DX Infrastructure Management

Expand all | Collapse all

Monitor all new QoS_Computer_Uptime entries and alert on if < 300s - Is this possible?

  • 1.  Monitor all new QoS_Computer_Uptime entries and alert on if < 300s - Is this possible?

    Posted 11-21-2014 07:50 PM

    So I have a quesiton. We were having issues with both the cdm probe and the ntevl probe detecting if a machine was rebooted. UIM support stated that yes there were 'defects' in each probe and we are still not 100% sure that we can rely on either of these probes to detect reboot scenarios. 

     

    So yesterday a request introduced me to the QoS_Computer_Uptime metric that is collected by the CDM probe. So that got me thinking that we can use this value to determine if a machine has been rebooted. Since we have cdm deployed everywhere and are collecting this value, I wanted to know if or how eactly would I setup a watcher to look at ALL new QOS_COMPUTER_UPTIME entries being added to the database, for each robot and have the portion of UIM (assuming SLM manager) generate an alert if the value is < 300s. That means the machine was rebooted w/in the last 5 minutes and this would accurately give us the indicaiton that the machine rebooted. 

     

    I don't know the SLM tool very well. I primary use it to check QoS metrics and delete QoS data mostly.

     

    I was playing around in it all morning and can't figure out if this is possible. Is there a way to define a global QoS watcher on this one specific metric and setup a rule that says, if QoS_Computer_Uptime < 300 then Trigger an alert. 

     

    I was trying to set this up using the old SLM fat client, but when I was looking at the help some of the examples don't have those features any longer or those menu entries. 

     

    My questions:

    1. Is this possible. 

    2. If yes can this be setup at a Domain Level and not on each and every specific Hub Level/Robot Level. 

    3. If Yes how and where do I do this exactly? Anyone have any tutorials on setting something like this up?

    4. What exactly is this task refered to exactly?

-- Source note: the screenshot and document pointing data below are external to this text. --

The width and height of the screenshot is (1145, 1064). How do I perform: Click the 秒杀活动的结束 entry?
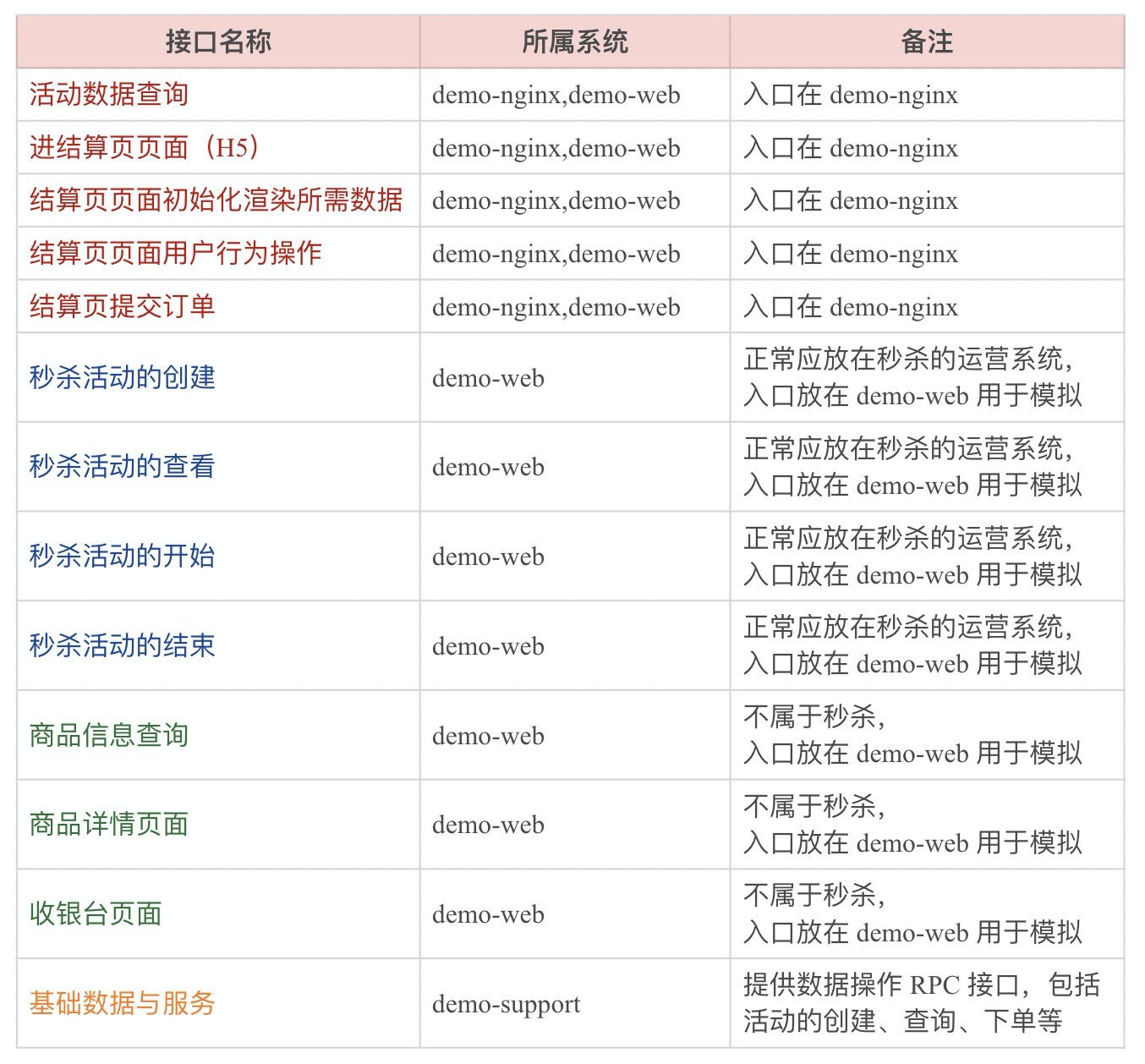coord(122,645)
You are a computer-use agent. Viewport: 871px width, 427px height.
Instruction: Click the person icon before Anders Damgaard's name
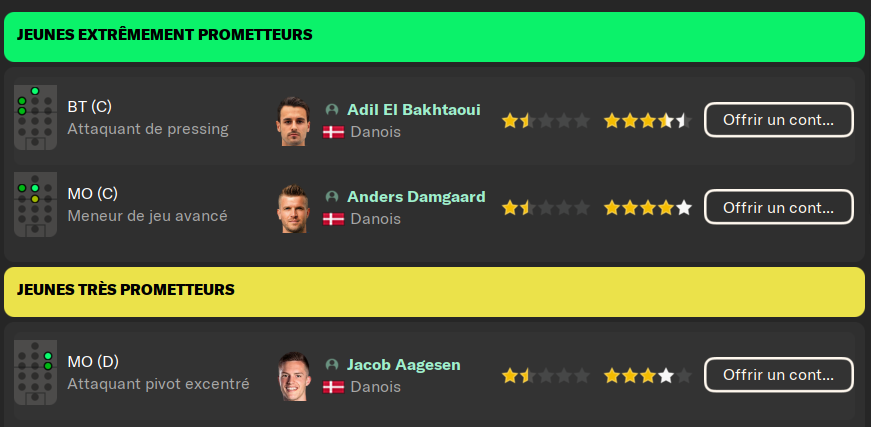point(332,197)
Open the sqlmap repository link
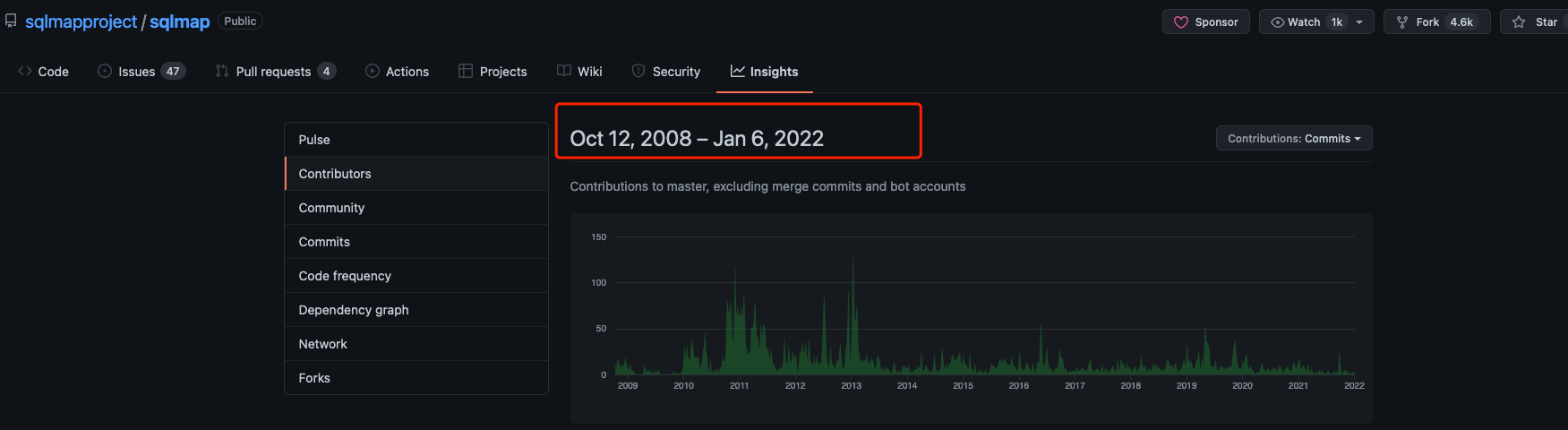1568x430 pixels. click(x=179, y=22)
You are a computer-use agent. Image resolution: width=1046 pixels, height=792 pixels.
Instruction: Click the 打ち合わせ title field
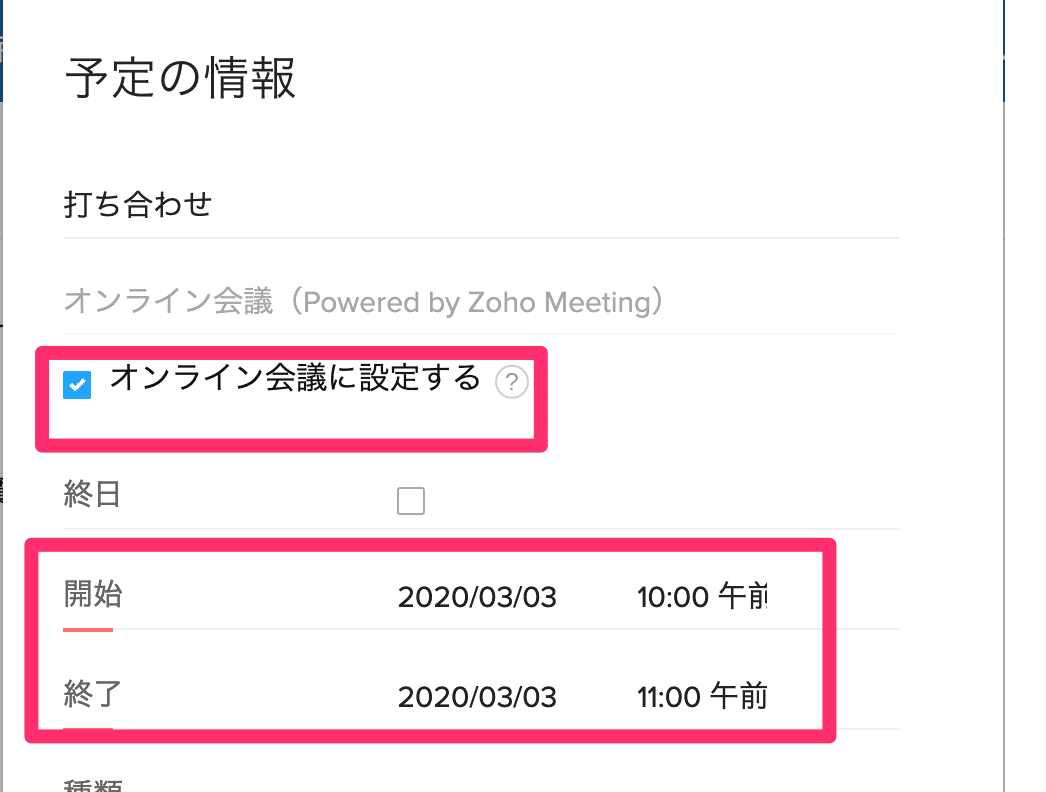(480, 204)
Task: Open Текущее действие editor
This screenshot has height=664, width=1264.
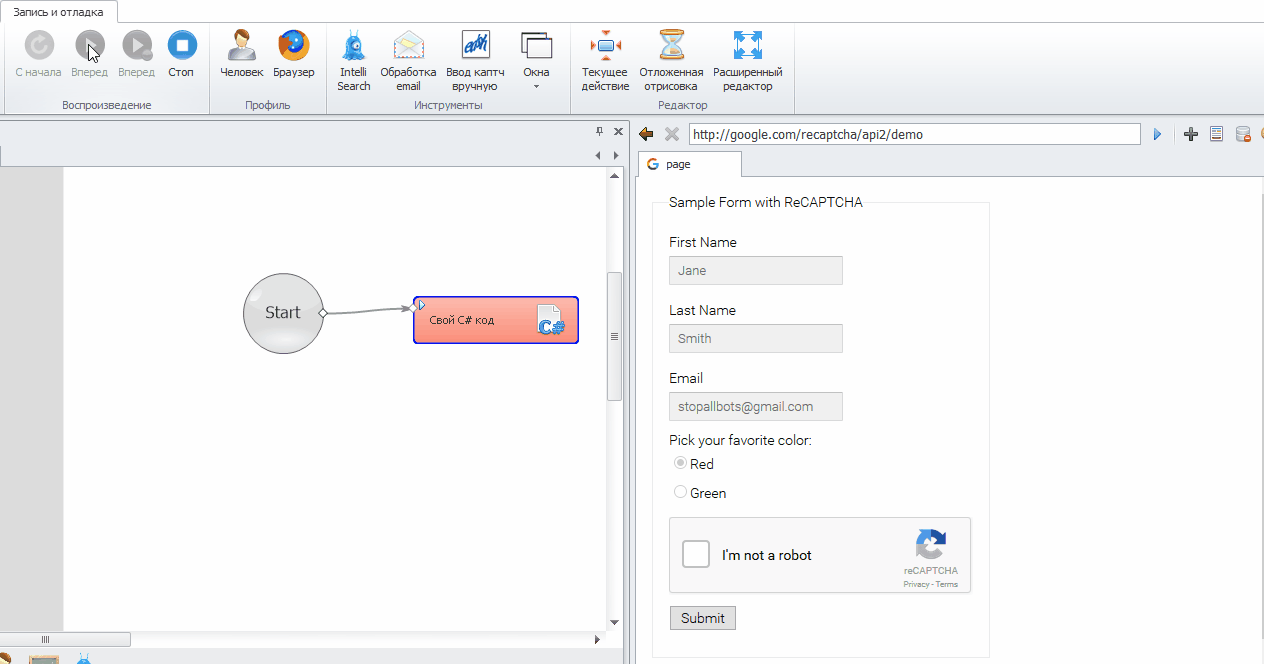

Would this be considered a SLA or a QoS Monitor or ???

     

    Thank you,

    Dan



  • 2.  Re: Monitor all new QoS_Computer_Uptime entries and alert on if < 300s - Is this possible?

    Posted 11-23-2014 12:17 AM
    I don't think this is easily achieved with QOS monitor or SLA. I guess I'd go for pure SQL query and sql_response.
     
    Your query could be similar to this:

    select
    qd.origin, qd.robot, qs.samplevalue
    from
    S_QOS_DATA as qd,
    S_QOS_SNAPSHOT as qs
    where
    qd.qos = 'QOS_DISK_USAGE'
    and
    qs.table_id = qd.table_id

    If you want to get the origins right you'll have to do some nas magic, but that's not a big problem. You could set the robot as row key in the sql_response profile, or if you might have two robots with same name, then you could include table_id in the query. Then just create a threshold for the "samplevalue" column. Or you could say "and qs.samplevalue < 300".
     
    -jon
     


  • 3.  Re: Monitor all new QoS_Computer_Uptime entries and alert on if < 300s - Is this possible?

    Posted 11-26-2014 04:47 PM

    We use ntperf to collect the systemuptime (among other values).

    We use it only for reporting, but the probe has an alarm option.

    You could enter a small value, which would be an indicator that the computer has rebooted.



  • 4.  Re: Monitor all new QoS_Computer_Uptime entries and alert on if < 300s - Is this possible?

    Posted 11-26-2014 06:45 PM

    CDM also has the option to alarm on reboot this works for us. we also have a low hub check interval which also helps detect reboots



  • 5.  Re: Monitor all new QoS_Computer_Uptime entries and alert on if < 300s - Is this possible?

    Posted 11-26-2014 10:26 PM

    Thanks for the suggestions everyone.